Before Coopey was sentenced he told probation officers he had been suffering from mental health issues in the run up to his hearing. 

A statement from probation officers Coopey’s compliance with the Youth Rehabilitation Order he was sentenced to after the fatal collision with killed Mr Shackley and Mr Imi was ‘poor overall’ and he had completed only 34.15 hours of his unpaid work, leaving 65 hours remaining to complete.

‘He has missed a number of engagements and has provided a number of reasons why,’ it said. 

Defending, Rebecca Hadgett recommended an intensive supervision order and a suspended sentence.

Judge Lachhar replied: ‘He’s had a number of orders. Since 2015, he’s been supervised. He’s had all that. He’s had everything that could have been.’

His victims, who were crossing the road, were struck with such force, they were flung over the roof of the car and died immediately (pictured: Floral tribute)

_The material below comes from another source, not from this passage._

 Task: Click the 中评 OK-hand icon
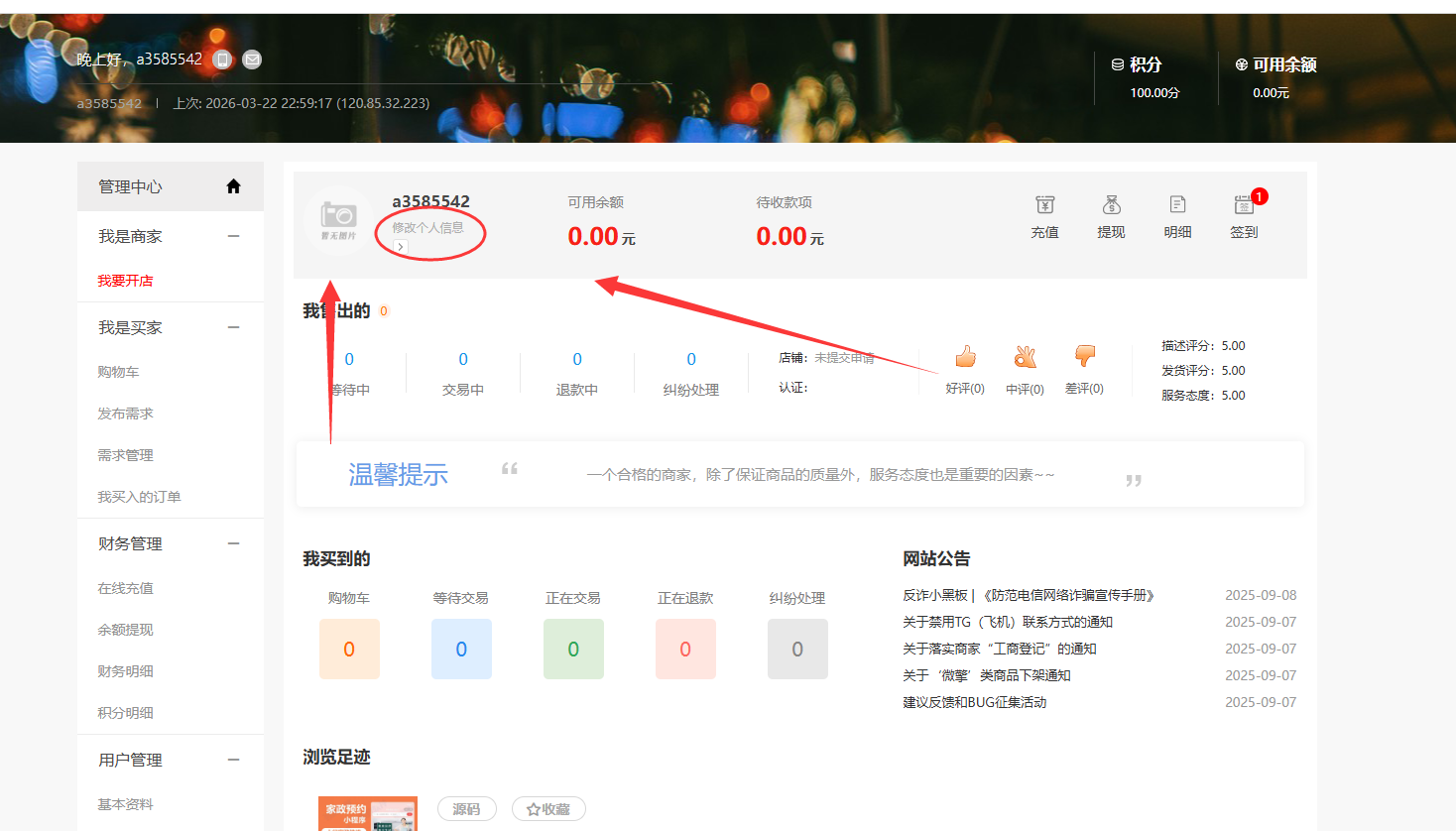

His victims, who were crossing the road, were struck with such force, they were flung over the roof of the car and died immediately (pictured: Floral tribute)

Sentencing blond-haired Coopey, who was in court wearing a white shirt, Judge Lachhar told him: ‘You have been appearing before the criminal courts for some time.

‘Since 2015 you have in fact been helped by people, all the community orders that have been tried, curfews you have had since 2015, you have community orders, you had been under supervision for two years before this offence in fact, and here you are.

‘It is not as if you are not cared for, abandoned, not looked after by your family. You have a lot of advantages that a lot of young people coming to criminal courts do not have, a lot of advantages and what have you done with it? Nothing.

‘I am not convinced at all you have changed your ways.’

The judge said she had seen no medical evidence which demonstrated Coopey had mental health issues and cited the need to protect the public, saying a suspended sentence would not serve a purpose in her view.

Judge Lachhar added: ‘There are consequences and the consequences are serious. I have a duty to protect members of the public from people like you who do not seem to be taking any notice of the driving laws or anything else for that matter.’

The judge jailed Coopey for 12 weeks, adding he would serve 12 months on licence when he was released, disqualified him from driving for an additional six months and fined him £100 for being an hour-and-a-half late for his trial.

This weekend famlies of the men killed last August by Coopey demanded police reopen the case. 

Mr Shackley’s daughter Danielle, 31, told The Mail on Sunday: ‘We are not getting any justice at all. 

‘How can you get behind the wheel of a car while you are high on drugs, kill two people and not go to prison for it?’

Lawyers for the families say Coopey’s account of the crash suggests he may have been speeding, which should have led to the Crown Prosecution Service (CPS) considering charging him with causing death by dangerous driving. 

They believe the police investigation was ‘flawed’ and are ‘baffled’ why officers did not submit a file of evidence to the CPS. 

Meanwhile Thames Valley Police said it was ‘reviewing’ statements made by Coopey at the inquest. He gave a ‘no comment’ interview to police on the night of the crash.